La raison d’être fondamentale d’un lieu de mémoire est d’arrêter le temps, de bloquer le travail de l’oubli… « de matérialiser l’immatériel pour enfermer le maximum de sens dans le minimum de signes ; et en même temps ils sont en constante métamorphose.
…
P XXXVII : Certains lieux de mémoire (archéologiques, préhistoriques) ne devraient pas en être car ne comportaient pas de volonté de mémoire.
P XXXVIII : Certains livres d’histoire sont des lieux de mémoire, ceux qui « se fondent sur un remaniement même de la mémoire », « les grands moments de fixation d’une nouvelle mémoire historique ».

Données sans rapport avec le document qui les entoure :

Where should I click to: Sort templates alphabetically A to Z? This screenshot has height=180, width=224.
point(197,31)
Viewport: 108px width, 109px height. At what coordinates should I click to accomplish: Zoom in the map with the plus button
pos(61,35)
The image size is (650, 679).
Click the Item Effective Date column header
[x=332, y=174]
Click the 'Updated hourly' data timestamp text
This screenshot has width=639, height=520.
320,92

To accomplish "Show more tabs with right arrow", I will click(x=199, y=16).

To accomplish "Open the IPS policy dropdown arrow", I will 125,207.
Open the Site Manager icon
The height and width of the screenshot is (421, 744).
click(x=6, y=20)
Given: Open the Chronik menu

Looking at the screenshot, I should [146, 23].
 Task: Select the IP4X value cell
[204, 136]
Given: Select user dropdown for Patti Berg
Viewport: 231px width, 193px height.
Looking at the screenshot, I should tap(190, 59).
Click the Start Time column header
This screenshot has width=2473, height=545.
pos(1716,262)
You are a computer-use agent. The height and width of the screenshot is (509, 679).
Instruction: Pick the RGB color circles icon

P XL : …On pourrait multiplier à l’infini les classifications des lieux de mémoire (topographiques, fonctionnelles, symboliques, lieux privés, publics, …)
P XLI : « Il y a un réseau articulé de ces identités différentes, une organisation inconsciente de la mémoire collective qu’il nous appartient de rendre consciente d’elle-même. »
P. Nora assimile les lieux de mémoire à des temples : « découpage dans l’indéterminé du profane (espace et/ou temps) d’un cercle à l’intérieur duquel tout compte, tout symbolise, tout signifie. En ce sens le lieu de mémoire est un lieu double ; un lieu clos sur lui même, fermé sur son identité, mais constamment ouvert sur l’étendue de ses significations ».
P XLII : … Aujourd’hui naît un type d’histoire qui doit son prestige et sa légitimité à son rapport nouveau avec le passé, un autre passé. « L’histoire est notre imaginaire de remplacement ».